Mental models of how things work are of course famous for failing badly and unpredictably, and being overly constrained by limited prior experience. If you suddenly had to shop for a diabetic or a platoon of hungry Marines, your mental model of shopping would fail miserably.
Regarding comparable players, the belief that similar players age similarly is why that information is included in the model, is it not? Hence the weighting of more comparable players higher? If you have a projection system that assumes Player A will age similarly to the ensemble of comparable players, then if things are working properly that ensemble should remain comparable to Player A as time goes by.
True, but computers are far better at weighing long-term observations than people are. Baseball games are quite constrained in possible outcomes, which is a huge bonus here.
Regarding comparable players, the belief that similar players age similarly is why that information is included in the model, is it not? Hence the weighting of more comparable players higher?

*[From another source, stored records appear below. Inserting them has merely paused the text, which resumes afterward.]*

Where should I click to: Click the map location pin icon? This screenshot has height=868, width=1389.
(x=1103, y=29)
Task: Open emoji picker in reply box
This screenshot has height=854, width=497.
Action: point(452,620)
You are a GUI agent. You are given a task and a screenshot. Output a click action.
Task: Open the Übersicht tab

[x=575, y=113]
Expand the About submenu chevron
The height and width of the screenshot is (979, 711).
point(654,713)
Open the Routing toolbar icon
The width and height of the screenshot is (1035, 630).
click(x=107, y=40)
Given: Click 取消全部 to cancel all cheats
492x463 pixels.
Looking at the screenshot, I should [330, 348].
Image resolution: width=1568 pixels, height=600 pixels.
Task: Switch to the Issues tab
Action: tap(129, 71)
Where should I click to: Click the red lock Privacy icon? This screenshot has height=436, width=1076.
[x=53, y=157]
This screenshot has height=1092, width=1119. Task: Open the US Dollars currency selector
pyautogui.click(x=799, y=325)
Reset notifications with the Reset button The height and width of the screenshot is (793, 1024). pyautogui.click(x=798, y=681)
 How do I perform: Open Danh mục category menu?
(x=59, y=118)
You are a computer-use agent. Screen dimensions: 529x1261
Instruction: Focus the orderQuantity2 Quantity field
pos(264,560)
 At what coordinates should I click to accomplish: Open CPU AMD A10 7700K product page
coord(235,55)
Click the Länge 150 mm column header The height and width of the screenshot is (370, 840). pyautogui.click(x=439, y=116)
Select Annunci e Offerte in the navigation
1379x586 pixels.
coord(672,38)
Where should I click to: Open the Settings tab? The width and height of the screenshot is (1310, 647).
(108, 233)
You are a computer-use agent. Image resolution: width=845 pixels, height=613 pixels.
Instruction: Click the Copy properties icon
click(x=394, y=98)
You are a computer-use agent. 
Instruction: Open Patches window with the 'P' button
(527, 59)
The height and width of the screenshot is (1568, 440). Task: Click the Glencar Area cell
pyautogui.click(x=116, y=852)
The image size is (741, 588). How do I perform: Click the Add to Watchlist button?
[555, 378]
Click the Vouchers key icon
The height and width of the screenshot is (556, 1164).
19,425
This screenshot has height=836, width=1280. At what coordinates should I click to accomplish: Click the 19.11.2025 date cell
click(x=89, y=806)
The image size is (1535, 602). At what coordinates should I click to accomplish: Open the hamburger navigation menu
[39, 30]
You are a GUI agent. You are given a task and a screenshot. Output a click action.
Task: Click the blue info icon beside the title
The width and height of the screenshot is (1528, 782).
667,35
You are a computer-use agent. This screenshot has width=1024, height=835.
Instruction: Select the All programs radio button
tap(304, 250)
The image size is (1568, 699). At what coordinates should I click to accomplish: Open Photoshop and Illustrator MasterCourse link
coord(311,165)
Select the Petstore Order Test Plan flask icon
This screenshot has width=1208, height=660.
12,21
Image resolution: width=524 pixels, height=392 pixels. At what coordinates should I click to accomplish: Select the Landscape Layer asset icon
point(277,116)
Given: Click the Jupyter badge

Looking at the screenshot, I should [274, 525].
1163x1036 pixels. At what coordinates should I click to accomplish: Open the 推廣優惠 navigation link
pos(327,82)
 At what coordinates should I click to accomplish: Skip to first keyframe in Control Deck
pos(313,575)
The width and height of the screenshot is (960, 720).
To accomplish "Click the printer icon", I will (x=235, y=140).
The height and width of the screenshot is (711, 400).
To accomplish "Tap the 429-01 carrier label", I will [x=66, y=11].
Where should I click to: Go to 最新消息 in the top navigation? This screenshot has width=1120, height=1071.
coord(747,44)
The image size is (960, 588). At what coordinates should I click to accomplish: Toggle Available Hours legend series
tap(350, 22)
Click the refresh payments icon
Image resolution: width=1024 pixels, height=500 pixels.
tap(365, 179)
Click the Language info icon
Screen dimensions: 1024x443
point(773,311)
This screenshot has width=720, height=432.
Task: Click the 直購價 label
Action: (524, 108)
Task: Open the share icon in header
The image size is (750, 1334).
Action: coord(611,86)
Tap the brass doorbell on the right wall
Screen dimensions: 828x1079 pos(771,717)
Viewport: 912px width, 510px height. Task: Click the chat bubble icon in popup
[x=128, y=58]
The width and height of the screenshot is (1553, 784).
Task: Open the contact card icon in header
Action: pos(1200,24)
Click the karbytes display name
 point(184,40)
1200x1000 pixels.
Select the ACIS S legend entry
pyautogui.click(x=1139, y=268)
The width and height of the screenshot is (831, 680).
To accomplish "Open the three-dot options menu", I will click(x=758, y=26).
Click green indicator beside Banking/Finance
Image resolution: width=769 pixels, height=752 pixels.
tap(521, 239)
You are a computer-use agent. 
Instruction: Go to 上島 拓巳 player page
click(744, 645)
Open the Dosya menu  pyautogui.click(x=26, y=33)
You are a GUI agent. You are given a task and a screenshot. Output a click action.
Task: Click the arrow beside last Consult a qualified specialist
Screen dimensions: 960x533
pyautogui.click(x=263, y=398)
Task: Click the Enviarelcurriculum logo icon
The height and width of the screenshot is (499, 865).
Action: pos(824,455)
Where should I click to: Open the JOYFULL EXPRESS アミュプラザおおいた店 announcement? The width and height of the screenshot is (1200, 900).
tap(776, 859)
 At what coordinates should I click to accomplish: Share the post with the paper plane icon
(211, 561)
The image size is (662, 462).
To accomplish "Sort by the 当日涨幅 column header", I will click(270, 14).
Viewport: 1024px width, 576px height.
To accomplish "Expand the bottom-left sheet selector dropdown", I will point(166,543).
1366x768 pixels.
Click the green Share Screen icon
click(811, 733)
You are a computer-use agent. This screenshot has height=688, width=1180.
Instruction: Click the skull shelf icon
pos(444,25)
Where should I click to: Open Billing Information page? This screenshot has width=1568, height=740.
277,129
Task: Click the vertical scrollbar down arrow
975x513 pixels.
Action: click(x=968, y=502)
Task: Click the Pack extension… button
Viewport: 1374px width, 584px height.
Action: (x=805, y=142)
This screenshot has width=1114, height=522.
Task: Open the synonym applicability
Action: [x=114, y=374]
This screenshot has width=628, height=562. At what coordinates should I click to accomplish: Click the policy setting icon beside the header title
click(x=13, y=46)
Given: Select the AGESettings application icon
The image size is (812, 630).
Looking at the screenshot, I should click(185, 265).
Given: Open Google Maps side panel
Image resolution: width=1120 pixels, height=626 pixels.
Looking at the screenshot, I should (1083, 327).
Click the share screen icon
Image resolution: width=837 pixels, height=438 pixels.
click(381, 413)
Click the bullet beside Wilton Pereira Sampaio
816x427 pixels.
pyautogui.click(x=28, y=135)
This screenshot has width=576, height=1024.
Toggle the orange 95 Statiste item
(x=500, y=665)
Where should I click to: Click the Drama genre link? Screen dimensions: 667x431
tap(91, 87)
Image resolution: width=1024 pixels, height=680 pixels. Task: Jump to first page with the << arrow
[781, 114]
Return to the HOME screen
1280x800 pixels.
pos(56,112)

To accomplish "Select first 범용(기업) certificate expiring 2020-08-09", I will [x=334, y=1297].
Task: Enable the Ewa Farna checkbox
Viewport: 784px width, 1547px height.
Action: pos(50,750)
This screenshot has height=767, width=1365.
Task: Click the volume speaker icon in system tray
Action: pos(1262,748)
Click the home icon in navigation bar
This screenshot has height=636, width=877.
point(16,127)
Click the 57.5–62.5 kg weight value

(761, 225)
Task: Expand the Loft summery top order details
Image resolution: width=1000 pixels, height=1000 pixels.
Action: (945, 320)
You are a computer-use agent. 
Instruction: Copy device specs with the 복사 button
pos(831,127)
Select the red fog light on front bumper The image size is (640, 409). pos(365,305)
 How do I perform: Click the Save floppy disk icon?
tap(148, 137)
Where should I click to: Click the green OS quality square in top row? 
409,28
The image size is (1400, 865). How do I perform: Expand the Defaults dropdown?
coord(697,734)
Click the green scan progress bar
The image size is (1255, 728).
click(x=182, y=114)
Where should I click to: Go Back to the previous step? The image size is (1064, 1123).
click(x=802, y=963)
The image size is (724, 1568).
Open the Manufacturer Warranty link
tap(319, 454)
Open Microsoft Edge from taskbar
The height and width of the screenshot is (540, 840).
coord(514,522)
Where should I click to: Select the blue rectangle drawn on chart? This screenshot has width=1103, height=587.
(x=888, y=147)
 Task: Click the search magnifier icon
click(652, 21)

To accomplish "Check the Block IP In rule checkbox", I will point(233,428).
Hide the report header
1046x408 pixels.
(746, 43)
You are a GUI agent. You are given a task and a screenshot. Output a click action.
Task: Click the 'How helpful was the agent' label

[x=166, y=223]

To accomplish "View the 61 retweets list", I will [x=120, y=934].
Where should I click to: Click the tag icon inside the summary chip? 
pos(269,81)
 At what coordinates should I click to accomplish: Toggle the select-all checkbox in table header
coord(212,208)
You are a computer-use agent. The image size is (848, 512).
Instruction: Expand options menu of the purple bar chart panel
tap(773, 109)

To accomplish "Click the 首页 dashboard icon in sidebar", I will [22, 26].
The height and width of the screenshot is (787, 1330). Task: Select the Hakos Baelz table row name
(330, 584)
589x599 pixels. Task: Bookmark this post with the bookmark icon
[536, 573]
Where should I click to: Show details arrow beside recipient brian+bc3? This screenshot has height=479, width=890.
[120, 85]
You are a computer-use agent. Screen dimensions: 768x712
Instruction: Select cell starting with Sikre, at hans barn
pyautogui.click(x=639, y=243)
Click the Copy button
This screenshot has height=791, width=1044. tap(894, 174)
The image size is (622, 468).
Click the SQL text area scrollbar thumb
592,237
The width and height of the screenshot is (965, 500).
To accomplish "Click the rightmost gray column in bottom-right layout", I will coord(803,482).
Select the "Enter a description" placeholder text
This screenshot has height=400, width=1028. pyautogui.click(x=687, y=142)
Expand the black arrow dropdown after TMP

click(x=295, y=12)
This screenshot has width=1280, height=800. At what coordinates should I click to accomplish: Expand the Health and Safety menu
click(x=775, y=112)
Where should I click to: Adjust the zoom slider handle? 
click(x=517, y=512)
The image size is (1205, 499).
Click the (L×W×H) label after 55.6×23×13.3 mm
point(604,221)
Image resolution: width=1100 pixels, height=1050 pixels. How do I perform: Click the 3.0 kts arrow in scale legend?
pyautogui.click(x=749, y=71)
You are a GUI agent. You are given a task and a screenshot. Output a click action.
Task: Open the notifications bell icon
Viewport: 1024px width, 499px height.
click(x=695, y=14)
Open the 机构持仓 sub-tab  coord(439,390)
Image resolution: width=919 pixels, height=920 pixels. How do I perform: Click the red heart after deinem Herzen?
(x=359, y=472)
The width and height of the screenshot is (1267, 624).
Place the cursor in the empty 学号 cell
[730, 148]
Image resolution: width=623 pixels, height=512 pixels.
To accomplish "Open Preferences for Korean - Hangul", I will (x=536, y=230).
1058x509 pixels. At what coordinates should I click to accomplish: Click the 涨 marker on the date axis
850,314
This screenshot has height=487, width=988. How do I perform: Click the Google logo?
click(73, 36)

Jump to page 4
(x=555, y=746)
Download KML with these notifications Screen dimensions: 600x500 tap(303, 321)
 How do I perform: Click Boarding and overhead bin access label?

If you have a projection system that assumes Player A will age similarly to the ensemble of comparable players, then if things are working properly that ensemble should remain comparable to Player A as time goes by.
But again, it's a learning model - it's set to learn from past mistakes in a systematic manner.
Maybe this is as much a philosophical issue as a mathematical one, but why would you start with a universe of largely irrelevant data and then use Bayesian inference to carve down some of the weights rather than starting with a minimal model and adding data after it's known to be valuable?
If you have a model which is set up to map a given (incomplete) set of variables to a given (incomplete) set of outcomes while minimizing total error, then at any given time won't you believe your model is working better than if you could consult an Oracle which could tell you the true error on the universe of outcomes?
It should be added to the great declarations of the Oracle at Delphi.
"Nothing in excess."
"Know thyself."
"Not all player-seasons have been played yet."
"It ain't over 'til the fat lady sings."